Abstract

NGS based Comprehensive Screening in Monogenic Forms of Diabetes in India - Understanding the Diversity

Aaron Chapla, Associate Research Officer, CHRISTIAN MEDICAL COLLEGE AND HOSPITAL

Diabetes mellitus (DM) has become a global pandemic affecting around 382 million people worldwide. With growing evidence from genomic research, several monogenic causes of diabetes have been revealed. Maturity onset of Diabetes of Young (MODY) is the most common form of monogenic diabetes. MODY is caused by mutations in genes primarily involved in ß cell development and functioning and is typically presented before the age of 25 years and is transmitted in an autosomal dominant fashion. Mutations involving 13 different genes have been reported to cause MODY.  Our team has for the first time in our country established and utilized a cost-effective multiplex PCR coupled NGS based approach to screening MODY genes in parallel. Through this study, we have identified a wide spectrum of mutations in MODY along with PDX1 and NEUROD1 digenic mutations.

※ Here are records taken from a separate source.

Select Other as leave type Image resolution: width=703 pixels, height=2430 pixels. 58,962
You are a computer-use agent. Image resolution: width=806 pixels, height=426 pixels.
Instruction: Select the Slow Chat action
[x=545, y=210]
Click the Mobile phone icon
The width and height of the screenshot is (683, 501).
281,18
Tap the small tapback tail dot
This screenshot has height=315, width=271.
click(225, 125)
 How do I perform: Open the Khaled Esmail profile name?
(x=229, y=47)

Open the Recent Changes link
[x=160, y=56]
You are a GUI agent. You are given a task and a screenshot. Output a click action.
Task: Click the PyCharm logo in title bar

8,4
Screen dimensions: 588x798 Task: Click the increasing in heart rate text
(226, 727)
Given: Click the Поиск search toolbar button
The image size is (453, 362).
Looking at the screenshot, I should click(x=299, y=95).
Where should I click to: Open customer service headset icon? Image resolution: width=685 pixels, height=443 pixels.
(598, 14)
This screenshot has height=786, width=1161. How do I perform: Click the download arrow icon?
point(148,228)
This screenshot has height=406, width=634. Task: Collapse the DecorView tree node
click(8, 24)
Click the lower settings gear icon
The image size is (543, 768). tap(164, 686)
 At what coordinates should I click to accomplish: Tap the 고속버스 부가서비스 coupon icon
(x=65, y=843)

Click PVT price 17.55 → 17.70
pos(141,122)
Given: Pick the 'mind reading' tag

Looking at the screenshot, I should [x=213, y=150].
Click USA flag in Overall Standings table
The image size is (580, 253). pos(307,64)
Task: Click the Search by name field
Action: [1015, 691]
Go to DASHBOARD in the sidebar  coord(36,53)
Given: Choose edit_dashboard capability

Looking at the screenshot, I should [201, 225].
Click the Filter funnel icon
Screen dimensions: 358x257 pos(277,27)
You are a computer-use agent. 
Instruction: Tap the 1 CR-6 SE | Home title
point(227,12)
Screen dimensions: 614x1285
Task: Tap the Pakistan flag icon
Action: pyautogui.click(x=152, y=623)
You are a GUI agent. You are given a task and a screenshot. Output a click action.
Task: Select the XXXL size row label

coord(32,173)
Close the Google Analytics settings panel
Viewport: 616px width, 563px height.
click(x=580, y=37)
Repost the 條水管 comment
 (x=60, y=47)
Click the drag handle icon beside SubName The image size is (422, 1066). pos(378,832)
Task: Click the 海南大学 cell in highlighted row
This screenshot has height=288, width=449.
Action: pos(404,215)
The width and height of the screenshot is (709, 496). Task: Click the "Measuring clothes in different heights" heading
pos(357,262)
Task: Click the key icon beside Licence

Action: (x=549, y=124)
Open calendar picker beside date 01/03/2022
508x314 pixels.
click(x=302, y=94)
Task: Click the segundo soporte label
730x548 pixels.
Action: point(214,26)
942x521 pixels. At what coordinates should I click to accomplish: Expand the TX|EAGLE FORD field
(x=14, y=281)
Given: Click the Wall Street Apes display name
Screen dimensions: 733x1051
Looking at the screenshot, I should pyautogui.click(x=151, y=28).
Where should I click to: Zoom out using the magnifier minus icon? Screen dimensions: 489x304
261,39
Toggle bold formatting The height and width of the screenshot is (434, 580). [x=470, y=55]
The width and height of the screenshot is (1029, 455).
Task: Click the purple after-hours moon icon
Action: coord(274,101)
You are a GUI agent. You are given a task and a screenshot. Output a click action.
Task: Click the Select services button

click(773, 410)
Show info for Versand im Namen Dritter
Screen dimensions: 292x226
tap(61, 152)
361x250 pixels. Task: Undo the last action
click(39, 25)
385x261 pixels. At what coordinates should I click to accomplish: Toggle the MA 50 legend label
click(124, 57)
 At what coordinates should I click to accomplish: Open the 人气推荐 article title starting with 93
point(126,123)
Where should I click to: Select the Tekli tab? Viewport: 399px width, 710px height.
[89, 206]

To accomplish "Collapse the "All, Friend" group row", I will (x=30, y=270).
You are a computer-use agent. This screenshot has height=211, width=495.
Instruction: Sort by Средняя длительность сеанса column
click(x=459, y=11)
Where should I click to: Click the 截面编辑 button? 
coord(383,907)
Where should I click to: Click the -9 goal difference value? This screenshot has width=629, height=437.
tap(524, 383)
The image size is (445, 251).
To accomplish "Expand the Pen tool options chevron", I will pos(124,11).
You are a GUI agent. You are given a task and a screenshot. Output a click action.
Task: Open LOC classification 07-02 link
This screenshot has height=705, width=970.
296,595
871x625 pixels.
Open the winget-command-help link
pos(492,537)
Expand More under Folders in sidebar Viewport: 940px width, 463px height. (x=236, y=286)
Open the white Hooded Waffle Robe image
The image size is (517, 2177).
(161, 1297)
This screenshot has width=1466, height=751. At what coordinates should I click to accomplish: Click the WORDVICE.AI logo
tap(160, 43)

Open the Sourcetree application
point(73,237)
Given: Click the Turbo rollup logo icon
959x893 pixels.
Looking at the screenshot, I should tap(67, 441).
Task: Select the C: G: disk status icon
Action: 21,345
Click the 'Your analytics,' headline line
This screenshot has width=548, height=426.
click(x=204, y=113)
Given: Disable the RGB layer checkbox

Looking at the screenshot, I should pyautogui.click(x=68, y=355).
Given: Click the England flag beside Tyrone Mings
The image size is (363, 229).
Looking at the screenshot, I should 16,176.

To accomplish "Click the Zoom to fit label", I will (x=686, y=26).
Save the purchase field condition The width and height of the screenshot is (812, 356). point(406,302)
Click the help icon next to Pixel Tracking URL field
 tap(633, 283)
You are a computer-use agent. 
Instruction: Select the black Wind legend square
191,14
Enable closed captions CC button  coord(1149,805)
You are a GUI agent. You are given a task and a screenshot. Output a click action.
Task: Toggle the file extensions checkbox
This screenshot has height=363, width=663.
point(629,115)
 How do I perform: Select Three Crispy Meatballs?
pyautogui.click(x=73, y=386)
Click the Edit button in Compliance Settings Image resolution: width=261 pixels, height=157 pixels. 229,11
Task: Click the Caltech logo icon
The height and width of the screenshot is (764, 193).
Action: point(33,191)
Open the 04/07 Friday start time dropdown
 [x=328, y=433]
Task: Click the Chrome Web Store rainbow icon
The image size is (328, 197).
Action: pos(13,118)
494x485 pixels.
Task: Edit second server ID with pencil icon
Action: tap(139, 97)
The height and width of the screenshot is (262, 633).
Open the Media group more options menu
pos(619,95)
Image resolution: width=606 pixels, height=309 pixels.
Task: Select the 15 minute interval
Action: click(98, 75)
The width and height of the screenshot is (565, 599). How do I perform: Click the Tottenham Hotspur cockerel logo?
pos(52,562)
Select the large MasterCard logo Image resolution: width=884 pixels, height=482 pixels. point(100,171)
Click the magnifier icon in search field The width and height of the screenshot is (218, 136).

Two of these (identifiers:dd219; dd220  ) MODY cases are included in digenic disease database “DIDA” http://dida.ibsquare.be/detail/?dc-p=dd220.

Recent studies have also shown that NGS based parallel screening is a sensitive and specific method for a heterogeneous disorder like MODY. Therefore, we suggest a comprehensive NGS based MODY gene screening in patients with young onset diabetes, autosomal dominant family history and in the absence of ß-cell autoimmunity.